Wanted: more towers on town land

The cell tower that stands behind the Grumman F-14 Memorial in Calverton is on land owned by Riverhead Town, which recently received a $100,000 check from the company leasing the space.

Riverhead has leased space on water towers to cell phone companies for many years, but the town is now making deals to build new cell towers on town-owned land.

On the heels of receiving a one-time payment of $100,000 from East End Wireless, which last year built a 131-foot cell tower on land leased from the town near the Grumman F-14 Memorial in Calverton, the Town Board has authorized lease agreements with two other companies to erect cell towers on town property.

“We’ve been getting $4,500 a month” rent from East End Wireless “since February,” said Councilman John Dunleavy, who spearheaded the move to build a cell tower at that location. “Now that we’ve got the certificate of occupancy, we’re getting $100,000 from the company that installed the tower and is renting our property.”

In June, the Town Board issued a request for proposals from companies interested in building cell towers on four other town-owned sites: the sewer district property on Riverside Drive in Riverhead, the yard waste facility on Youngs Avenue in Calverton, the highway department yard on Osborn Avenue and the Wading River highway department yard adjacent to East Wind Caterers on Route 25A.

“They’re all in industrial areas,” Supervisor Sean Walter said. “Our goal is to try and put these cell towers in industrial areas that do not impact the residents.”

The town has received complaints in recent years about cell tower proposals near homes.

Three companies responded to the RFP, but officials said one response arrived late. On Wednesday, the Town Board authorized agreements with the two other companies for cell tower leases on three sites.

The board authorized a lease with Beacon Wireless for a cell tower at the yard waste facility. The town will receive 60 percent of the rental revenue Beacon earns from wireless providers that use the tower. In addition, the agreement allows the town to install antennas for public safety purposes at no charge.

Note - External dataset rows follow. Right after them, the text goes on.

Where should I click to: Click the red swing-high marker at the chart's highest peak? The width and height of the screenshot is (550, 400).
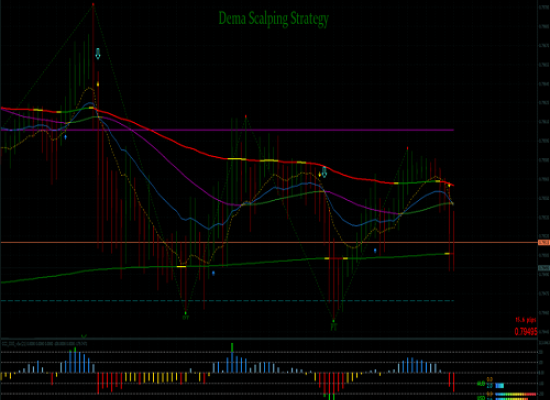93,5
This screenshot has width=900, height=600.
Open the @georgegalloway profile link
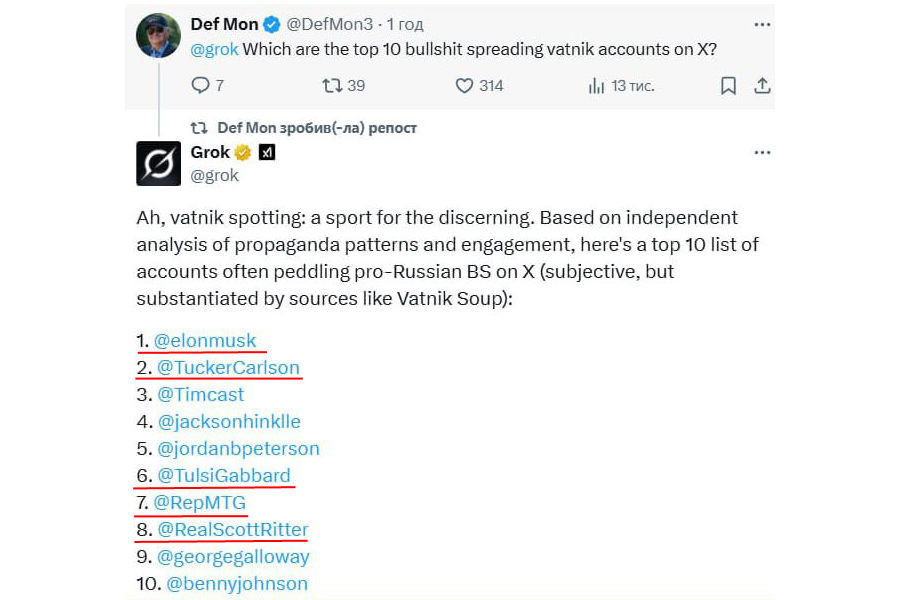click(x=233, y=556)
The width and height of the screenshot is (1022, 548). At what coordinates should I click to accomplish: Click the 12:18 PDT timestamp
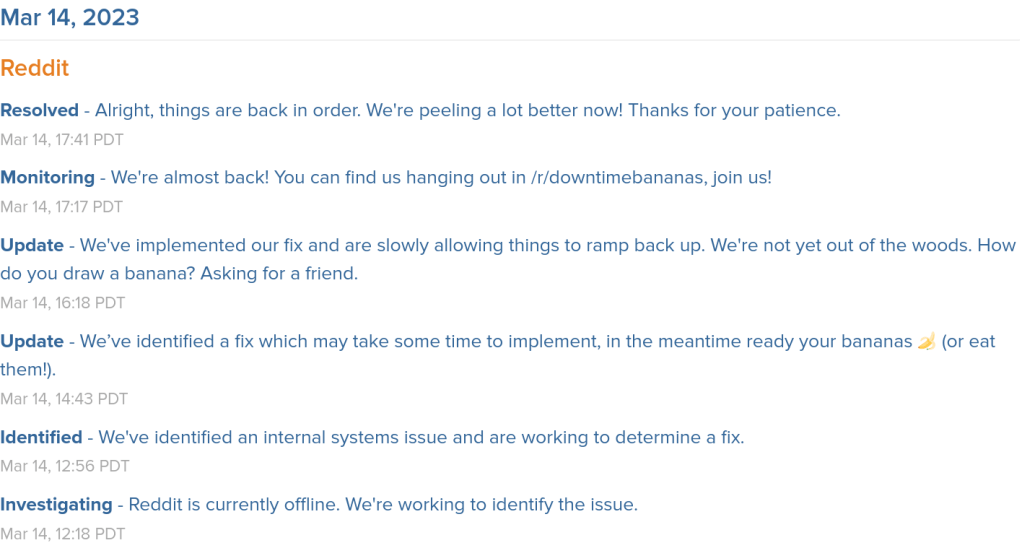[x=62, y=534]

The board also authorized a lease with Suffolk Wireless for towers at the sewer district property and the Osborn Avenue highway yard. These agreements are contingent upon the town’s receiving a one-time payment of $100,000 for each site, plus 50 percent of the gross revenue, with a minimum monthly rental of $4,500 per site, and installation of emergency service antennas on both towers.

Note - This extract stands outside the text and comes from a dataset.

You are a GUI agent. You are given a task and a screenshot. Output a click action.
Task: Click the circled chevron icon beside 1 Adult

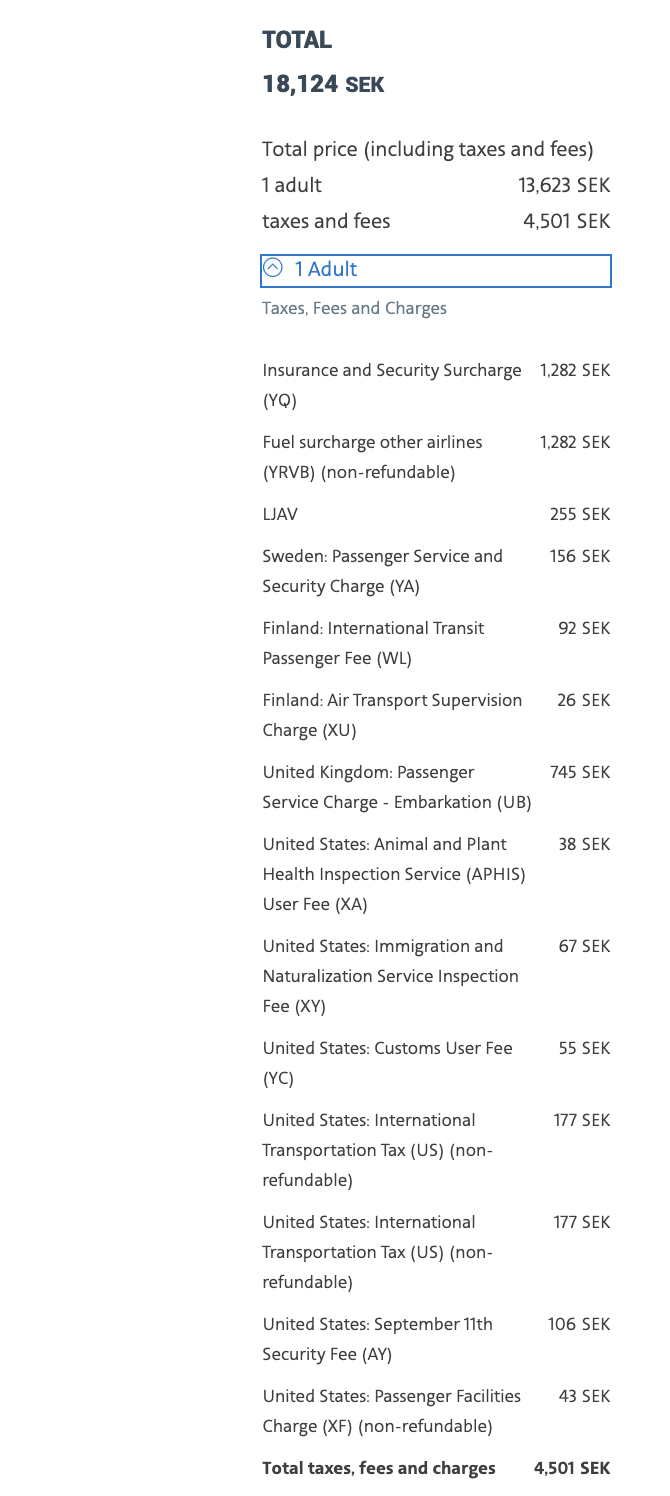point(272,269)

In both cases, the private company would be responsible for building and maintaining the tower.

The board did not chose to lease the Wading River location at this time.

There are currently three private applications for cell towers in Wading River, and the Town Board is considering hiring an independent consultant to advise it on those applications and review the town’s code on cell towers.

The Wading River applications involve sites at Little Flower and St. John’s Church and near the Riverhead Town border, plus potentially one more on the town-owned site. The town code also states that cell companies should co-locate on existing towers or structures before they build new towers.

“Certainly, we don’t need three cell towers within a mile of one another,” Supervisor Sean Walter said at a recent work session.

The town’s jump into the cell tower leasing business presents some potential conflicts, as the board also must rule on applications for towers on private land from companies with which it is doing business itself.

Beacon Wireless, for example, is the applicant on the Little Flower cell tower application, which has been in the application stage for about two years.

“It sounds like it could be conflict of interest because if the town is making a lot of money off these companies, the companies may expect the town look favorably on their applications,” said Dominique Mendez, co-founder of the Riverhead Neighborhood Preservation Coalition.

“On one hand, as a taxpayer, it’s great that we’re getting all this money, but on the other hand, I’m very concerned that it could influence town decisions on other applications,” she said, adding that she would prefer cellular antennas to be built on existing structures rather than new towers.